▸ **What the exercise asks**
When you reach the line with "Task: Click the", transcribe it and each line after it through the last one below, exactly. Pictures stay out.

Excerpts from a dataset
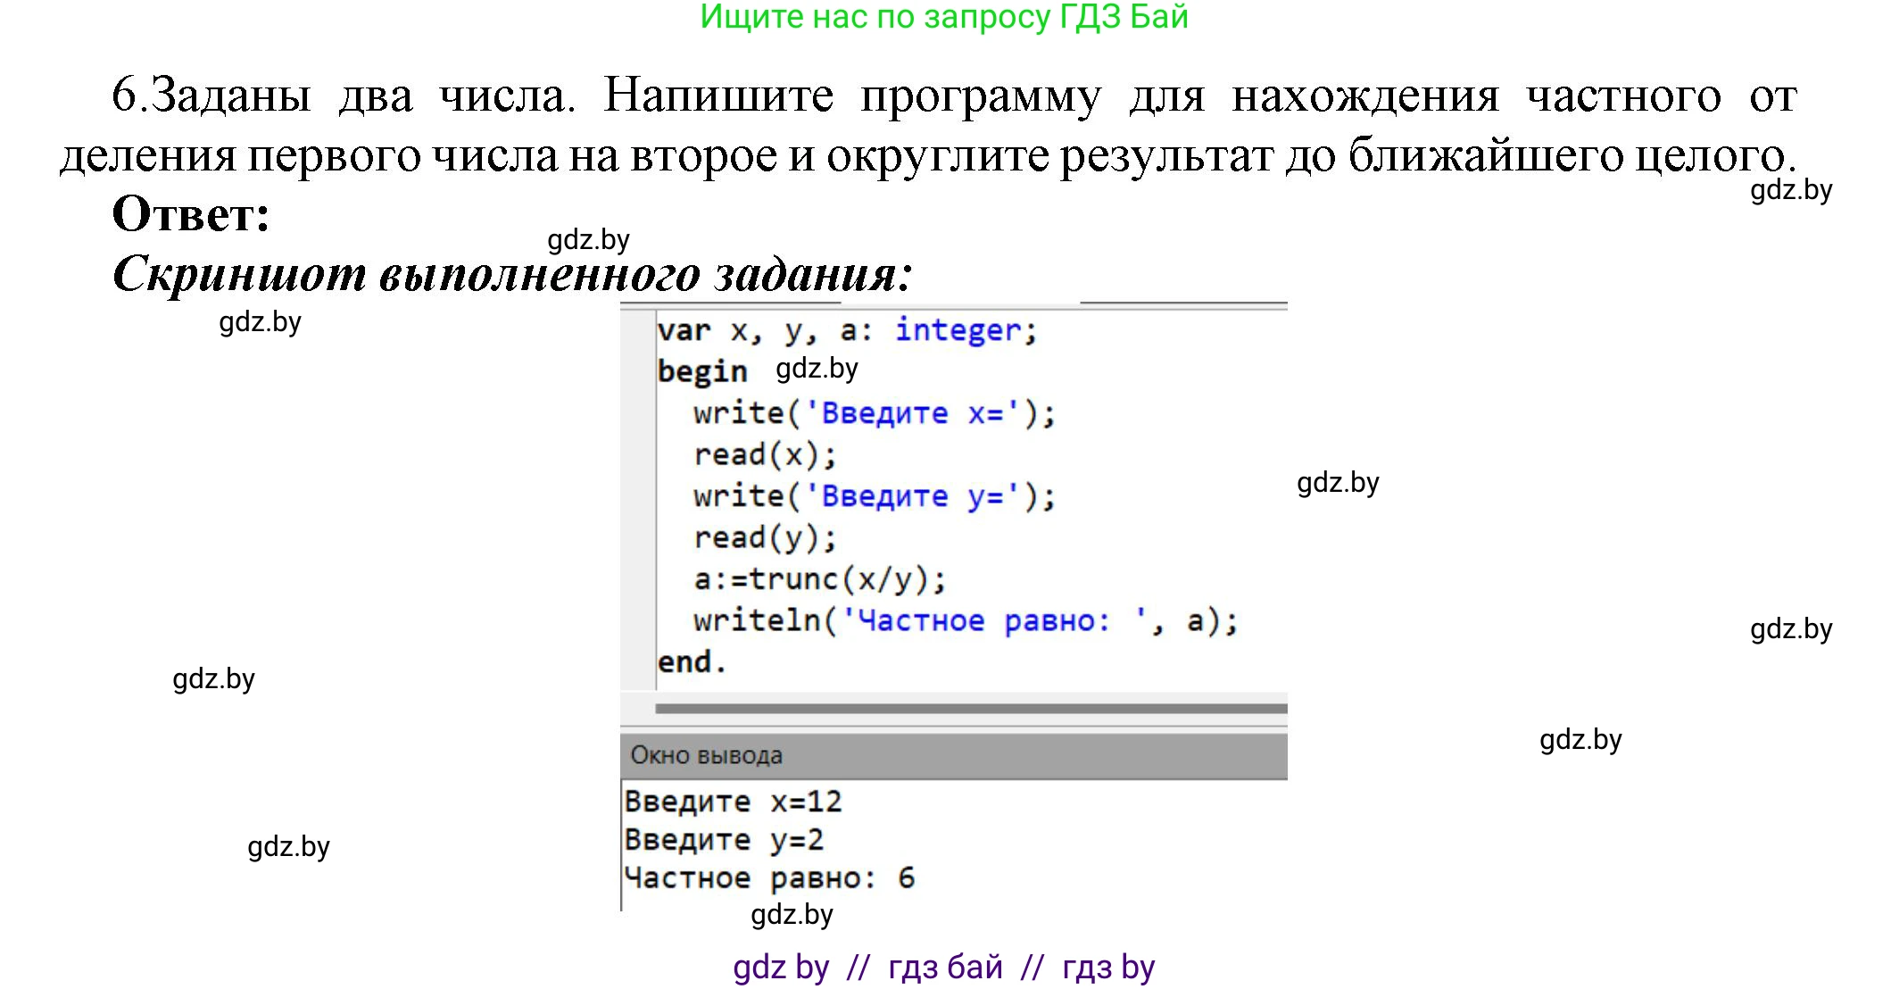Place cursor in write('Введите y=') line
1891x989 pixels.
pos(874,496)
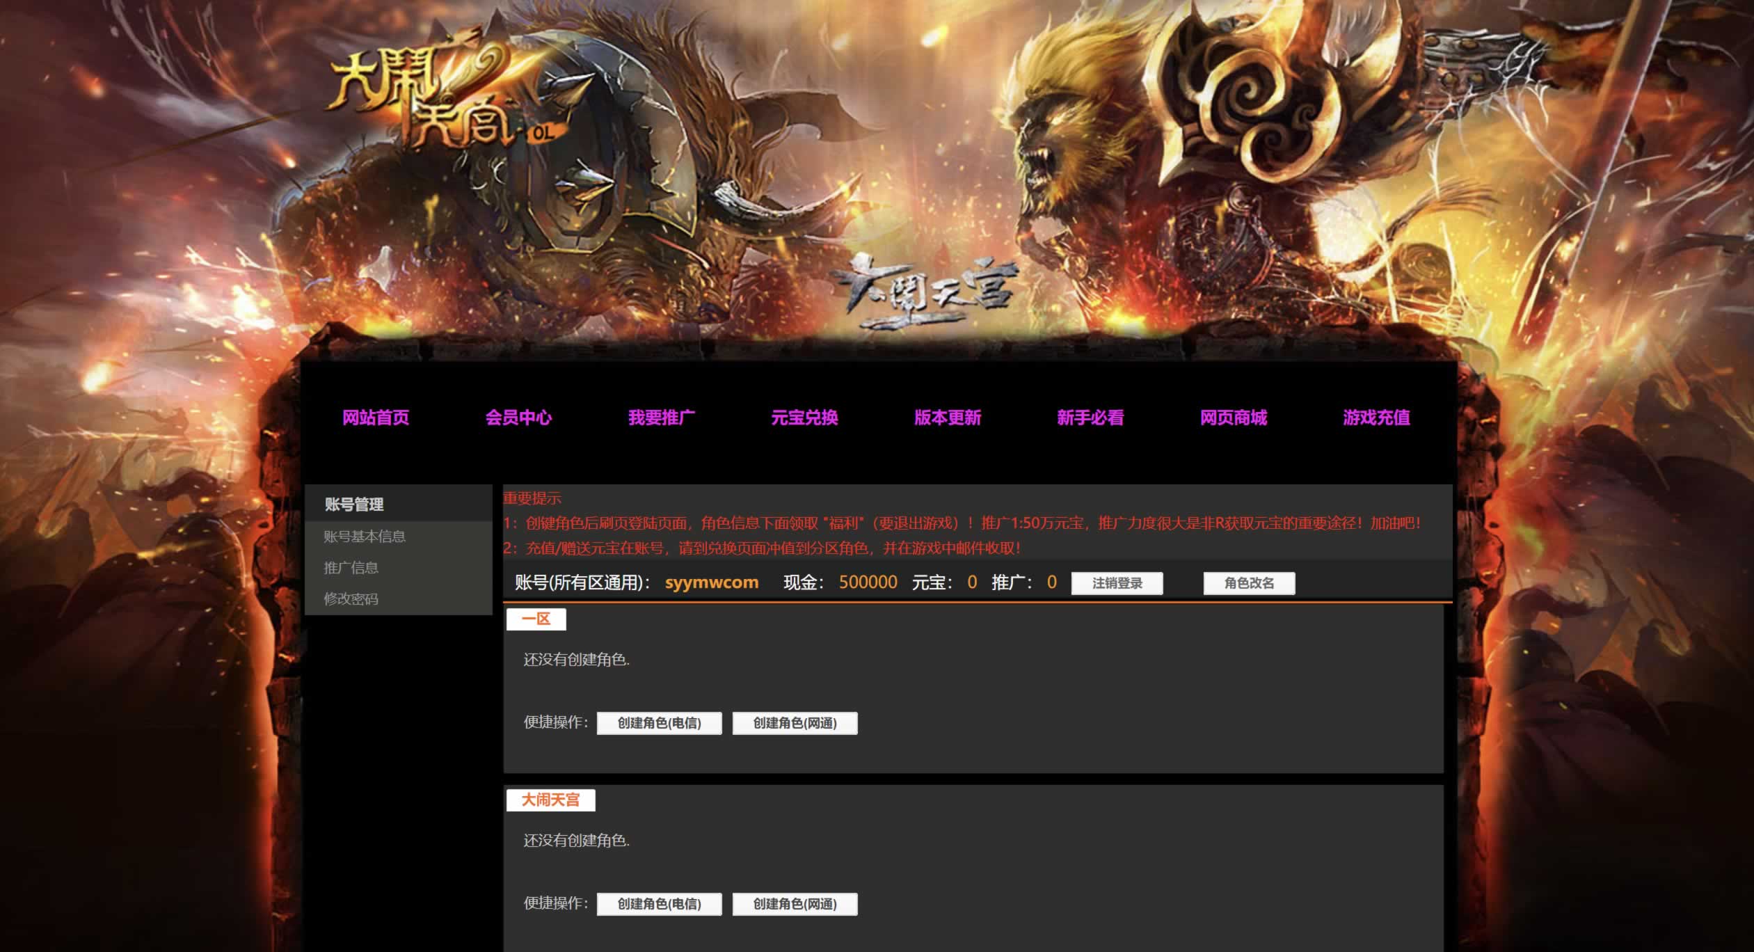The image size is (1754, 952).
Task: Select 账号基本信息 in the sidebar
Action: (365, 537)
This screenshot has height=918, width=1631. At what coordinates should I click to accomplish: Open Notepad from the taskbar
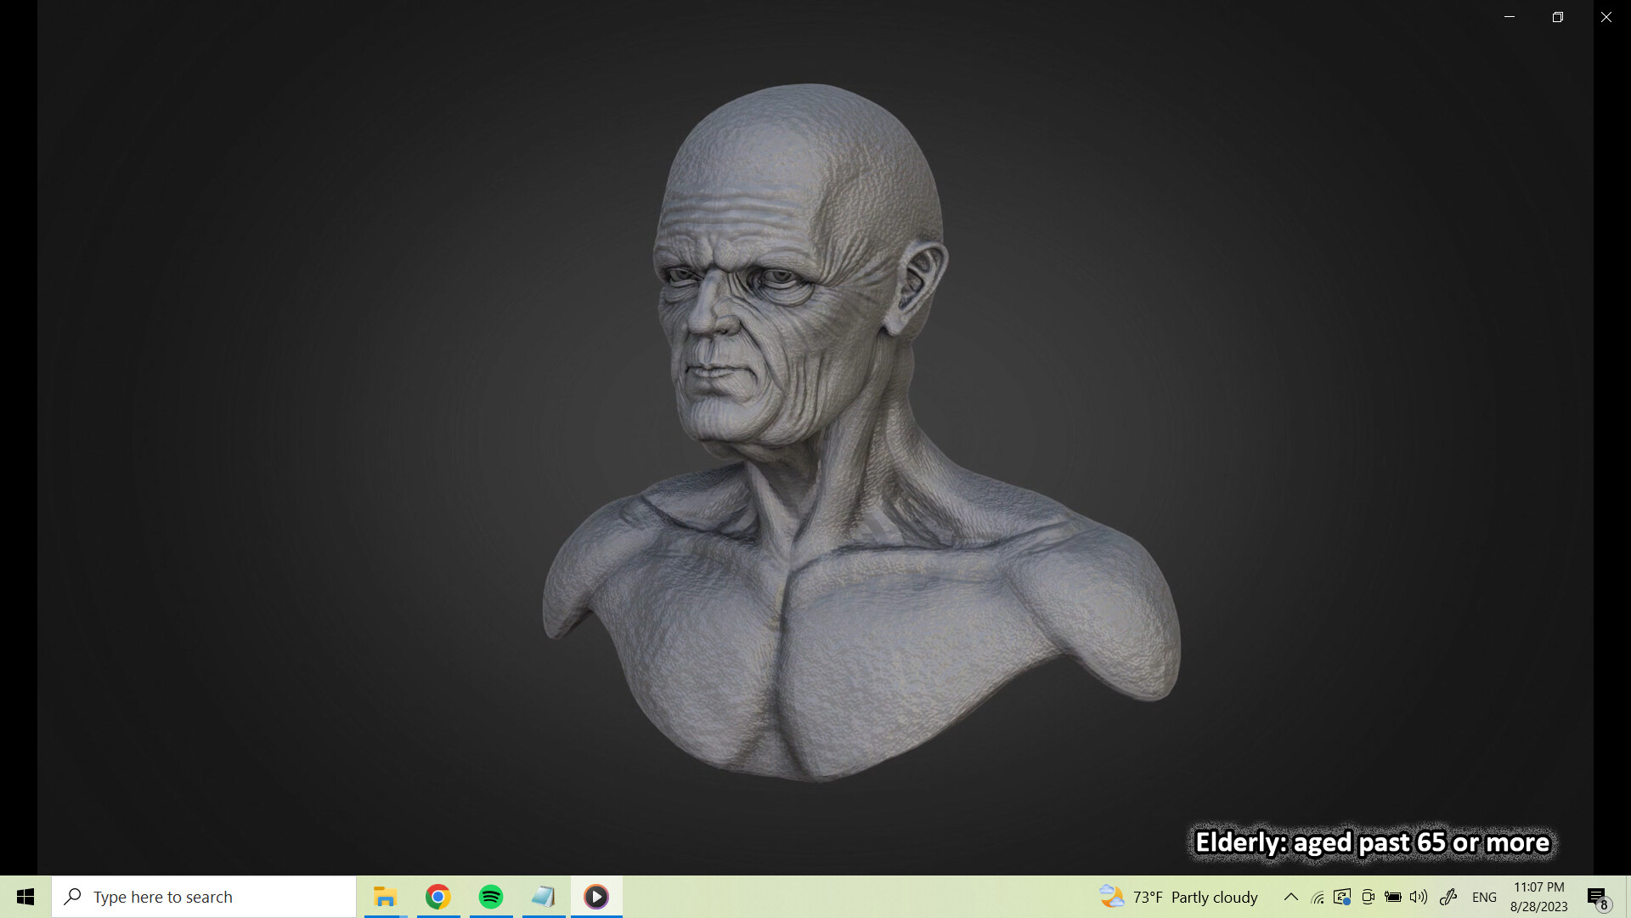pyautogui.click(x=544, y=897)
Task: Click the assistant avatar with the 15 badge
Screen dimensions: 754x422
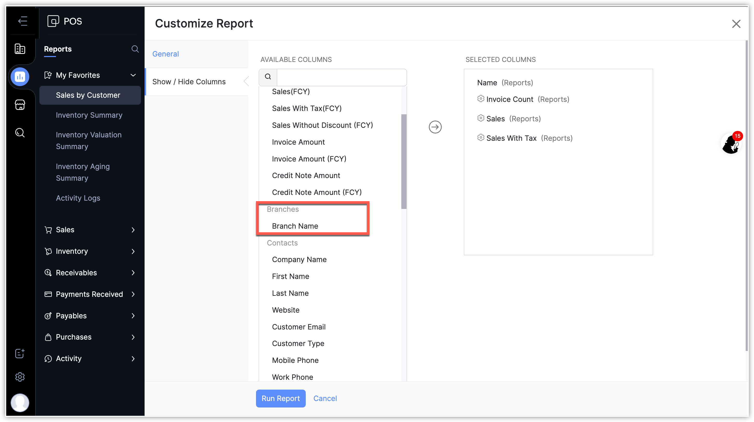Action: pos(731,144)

▸ **The answer**
Task: Click the assistant avatar with the 15 badge
Screen dimensions: 754x422
Action: pos(731,144)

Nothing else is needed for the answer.